ML & AI projects in the company have their own challenges in both development and deployment. While development often fails due to the lack of suitable data availability, deployment can fail because a model is not compatible with the production environment. For example, machine learning models are mostly developed with open source languages or new ML frameworks (e.g., Dataiku or H2O), while an operational production environment often works with proprietary software that has been tested and proven over many years. The close integration of these two worlds often presents both components with significant challenges. Therefore, it is essential to link the development of ML models with the work of IT Operations. This process is called MLOps because data scientists work together with IT to make models productively usable.

MLOps is an ML development culture and practice whose goal is to link the development of ML systems (Dev) and the operation of ML systems (Ops). In practice, MLOps means focusing on automation and monitoring. This principle extends to all steps of ML system configuration, such as integration, testing, sharing, deployment, and infrastructure management. The code of a model is one of many other components, as illustrated in Figure 1. The figure shows other steps of the MLOps process in addition to the ML code and illustrates that the ML code itself is a relatively small part of the overall process.

Figure 1: Important components of the MLOps process

Further aspects of MLOps are e.g., the continuous provision and quality check of the data, or the testing of the model and, if necessary, the debugging. Docker containers have emerged as a core technology for the provision of specially developed ML models and are therefore presented in this paper.

Why Docker Container?

The challenge in providing ML models is that a model is written in a specific version of a programming language. This language is usually not available in the production environment and therefore has to be first installed. Besides, the model has its libraries, runtimes, and other technical dependencies, which also have to be installed in the production environment. Docker solves this problem via so-called containers, in which applications, including all their components, can be packaged in isolation and made available as separate services. These containers contain all components that the application or ML model needs to run, including code, libraries, runtimes, and system tools. Containers can therefore be used to provide their own models and algorithms in any environment without worrying about missing or incompatible libraries leading to errors.

Figure 2: Comparison of Docker Containers and virtual machines

Before Docker’s triumphant success, virtual machines were long the tool of choice to deliver applications and ML models in isolation. However, Docker has proven to have several advantages over virtual machines. These include improved resource utilization, scalability, and faster deployment of new software. In the following, the three points will be examined in more detail.

Improved resource utilization

Figure 2 schematically compares how applications can run in Docker Containers and virtual machines. Virtual machines have their own guest operating system on which different applications run. Virtualizing the guest operating system at the hardware level requires a lot of computing power and memory. Therefore, fewer applications can run simultaneously on a virtual machine while maintaining the same efficiency.
****
Parts of the exercise:
1. In the text on MLOps and Docker, which three advantages does Docker have over virtual machines?
2. Continue the text on MLOps and Docker from its final sentence.

Available data:
****
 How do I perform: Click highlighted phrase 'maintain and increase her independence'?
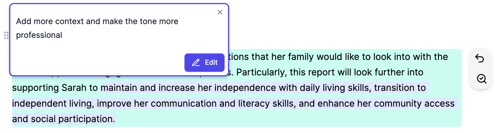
****
Results of the tasks:
1. Improved resource utilization, scalability, and faster deployment of new software.

2.
On the other hand, Docker Containers share the host operating system and do not require a separate operating system. Therefore, applications in Docker Containers boot faster and use less processing power and memory due to the host’s shared operating system. This lower resource utilization makes it possible to run several applications in parallel on a server, which improves the utilization rate of a server.

Scalability

Containers offer a further advantage in the area of scaling: If an ML model is to be used more frequently within the company, the application must be able to handle the additional requests. Fortunately, ML models with Docker can be easily scaled by starting additional containers with the same application. Especially Kubernetes, an open-source technology for container orchestration and scalable web services delivery, is suitable for flexible scaling due to its compatibility with Docker. With Kubernetes, web services can be scaled up or down flexibly and automatically based on the current workload.

Deployment of new software

Another advantage is that containers can be pushed seamlessly from local developing machines to production machines. Therefore, they are easy to exchange, for example, when a new version of the model is to be provided. The isolation of the code and all dependencies in a container also leads to a more stable environment in which the model can be operated. As a result, errors due to, for example, incorrect versions of individual libraries occur less frequently and can be corrected more effectively.

The model is provided within a container as a web service that other users and applications can access via common Internet protocols (e.g., HTTP). In this way, the model can be accessed as a web service by other systems and users without the need for them to meet specific technical requirements. Thus, it is unnecessary to install libraries or the model’s programming language to make the model usable.

In addition to Docker, other container technologies such as rkt and Mesos, whereby Docker, with its user-friendly operation and detailed documentation, make it easy for new developers to get started. Due to the large user base, templates exist for many standard applications that can be run in containers with little effort. At the same time, these free templates serve as a basis for developing your own applications.

Not least because of these advantages, Docker is now considered best practice in the MLOps process. The process of model development increasingly resembles the software development process, not least because of Docker. This becomes clear by the fact that container-based applications are supported by standard tools for the continuous integration and provision (CI/CD) of web services.

What role do Docker Containers play in the MLOps pipeline?

As already mentioned, MLOps is a complex process of continuous provision of ML models. The central components of such a system are illustrated in figure 1. The MLOps process is very similar to the DevOps process because the development of machine learning systems is also a form of software development. Standard concepts from the DevOps area, such as continuous integration of new code and provision of new software, can be found in the MLOps process. New ML-specific components such as continuous model training and model and data validation are added.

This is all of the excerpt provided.